In 1987, Tanzania was one of the first sub-Saharan African countries to adopt the Safe Motherhood Initiative, which led to two decades of high-level attention. However, implementation has been patchy, especially at a large scale. From the outset, the global policy community was divided over maternal health strategies that have changed several times in the past few decades, from traditional birth attendants to skilled attendance at birth versus emergency obstetric care. In Tanzania, low quality of care, especially obstetric care, and disrespectful care might discourage attendance or cause women to bypass facilities that are closer to their homes. The health facility births strategy relies on a functioning healthcare system with good referral, yet consensus is absent on how to achieve this in weaker health systems. Donor funding has been lower for maternal health than for child health, and much lower than that for HIV. Sustained funding is essential to close gaps in midwifery and human resources, and to strengthen the wider health system.

Why has newborn survival seen little progress and only recently received attention in Tanzania?
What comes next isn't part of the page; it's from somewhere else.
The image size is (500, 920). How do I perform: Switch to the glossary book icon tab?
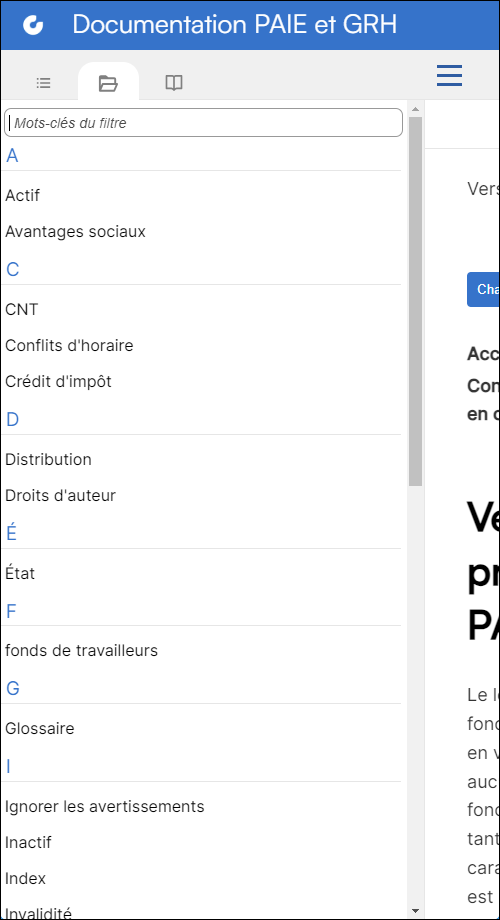coord(174,83)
Newborn survival was a latecomer on the global health agenda, appearing almost 20 years after maternal survival. The 2005 Lancet Neonatal Survival Series catalysed the Tanzanian Newborn Situation Analysis, providing subnational data and focusing on action and implementation, including district-level rollout of IMCI adapted to include ill newborns, kangaroo mother care, and neonatal resuscitation. Tanzania was one of three countries to undertake a national scale-up of neonatal resuscitation in the ‘Helping Babies Breathe’ initiative, with strong national leadership and an evaluation showing significant reduction in neonatal mortality. Tanzania could make rapid progress if high-impact interventions for newborns are now scaled up. However, national and donor funding for newborn health has been low so far. Furthermore, kangaroo mother care, neonatal resuscitation, and antenatal corticosteroids all need coverage data to enable their scale-up to be tracked.

What next for Tanzania?

Mixed progress in reproductive, maternal, newborn, and child health in Tanzania indicates a complex interplay of political prioritisation, health financing, and consistent implementation. Post-2015, priorities for Tanzania should focus on the unmet need for family planning, especially in the Western and Lake regions; addressing gaps for coverage and quality of care at birth, especially in rural areas; and continuation of progress for child health.

What more can be done?

Why do you think Tanzania has made more progress for reducing child deaths beyond the newborn period, than for newborn or maternal deaths? What more do you think should be done now? What could your country learn from what Tanzania has done?